Ein Bauunternehmen erneuert während der Sperrung im Auftrag des LBM die Deckschicht auf einer Länge von etwa 800 Metern. Das kostet rund 140 000 Euro, die größtenteils vom Kreis Trier-Saaburg gezahlt werden. Mit den Arbeiten wird auch das letzte Teilstück der K 134 zwischen dem Rewe-Kreisel und der B 51 saniert. Der LBM schließt so ein mehrjähriges Projekt ab. Denn zwischen 2015 und Mitte 2018 ist die K 134 abschnittsweise zwischen dem Rewe-Kreisel und der Kar­thäuser Bahnbrücke saniert worden. Zum Teil waren längere Sperrungs- und Umleitungsphasen notwendig (der TV berichtete mehrfach).

Während die Arbeiten an der Straße trotz teils langwieriger Tiefbauarbeiten plangemäß abgeschlossen werden konnten, kommt ein Großkonzern an anderer Stelle auf der K 134 immer noch nicht so richtig voran. Die Deutsche Bahn möchte dort eine Fußgängerunterführung sanieren und hat deswegen eine Fahrbahnverengung eingerichtet, die mit einem Tempolimit von 20 Kilometern pro Stunde verbunden ist.
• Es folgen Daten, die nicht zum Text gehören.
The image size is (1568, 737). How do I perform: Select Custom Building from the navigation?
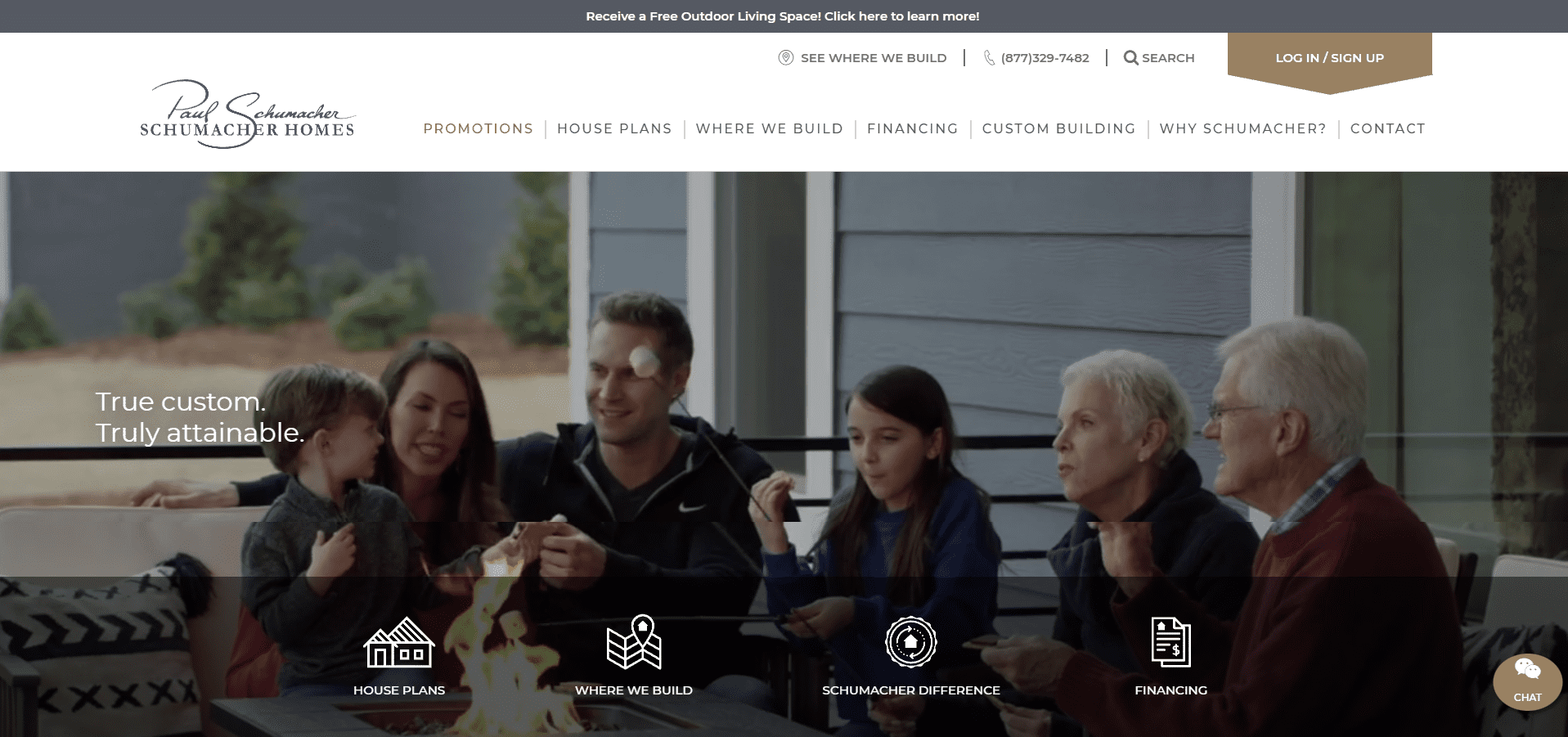pyautogui.click(x=1058, y=128)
So richtig voran kommt das Projekt aber nicht. Eigentlich sollte der Tunnel schon im Sommer 2018 fertig werden. Daraus wurde nichts.  Im Gegenteil: Die Arbeiten standen monatelang still. Der hauptamtliche Beigeordnete der VG Konz, Guido Wacht, erklärte im Mai, dass diese Farce hoffentlich Ende Juni ein Ende habe. Daraus wurde jedoch nichts: Die Genehmigung für die Fahrbahnverengung wurde erneut verlängert, zum vierten Mal. Die neue Frist läuft laut Michael Naunheim, Pressesprecher der Verbandsgemeindeverwaltung in Konz, bis zum 31. Oktober: „Wir hoffen, dass das Ding bis dahin endlich fertig wird“, sagt er und merkt an: „Die Kommunikation mit der Bahn ist deutlich besser geworden.“

Tatsächlich gibt die Bahn – anders als noch im Mai (der TV berichtete) – auf TV-Anfrage ausführlich Auskunft über den Fortgang: Wegen einer Vielzahl zusätzlicher Kabel und nicht richtig verorteter Entwässerungsleitungen habe die Bahn die vorliegende Entwässerungsplanung nochmals abgeändert und umgeplant. Dies habe entsprechend genehmigt werden müssen. Die erneute Verzögerung erklärt die Bahn mit „Komplikationen im Bereich der noch herzustellenden Treppenanlage“. Eine Unternehmenssprecherin sagt: „Die vorhandenen – mittlerweile historischen – Planunterlagen waren für eine nach heutigen Maßstäben notwendige Ausführungsplanung nicht geeignet und wurden für die Restarbeiten neu aufgesetzt.“ Für die Bahn sei das unvorhersehbar  gewesen. So sei es „leider zu weitgreifenden Verzögerungen“ gekommen, erklärt die Sprecherin. Ferner müsse die Bahn eine Reihe Regularien beachten, die eine Beschleunigung nur bedingt zuließen.

Die Fahrbahn der Kreisstraße 134 in Konz ist seit Monaten verengt, weil die Bahn mit der Sanierung einer Fußgängerunterführung nicht vorankommt. Foto: TV/Christian Kremer

Die Bahnsprecherin macht den Konzern auch Hoffnung: „Aktuell hat die Baufirma die Arbeiten in Konz wieder aufgenommen und zugesagt, diese konsequent zu Ende zu führen.“ Die Firma werde schnellstmöglich mehrere noch anstehende Arbeiten parallel ausführen. „Anschließend kann die Treppenanlage installiert und die Verkehrseinschränkung auf der anliegenden Straße aufgehoben werden.“ Die Firma habe versprochen, die Arbeiten bis Ende Oktober abzuschließen.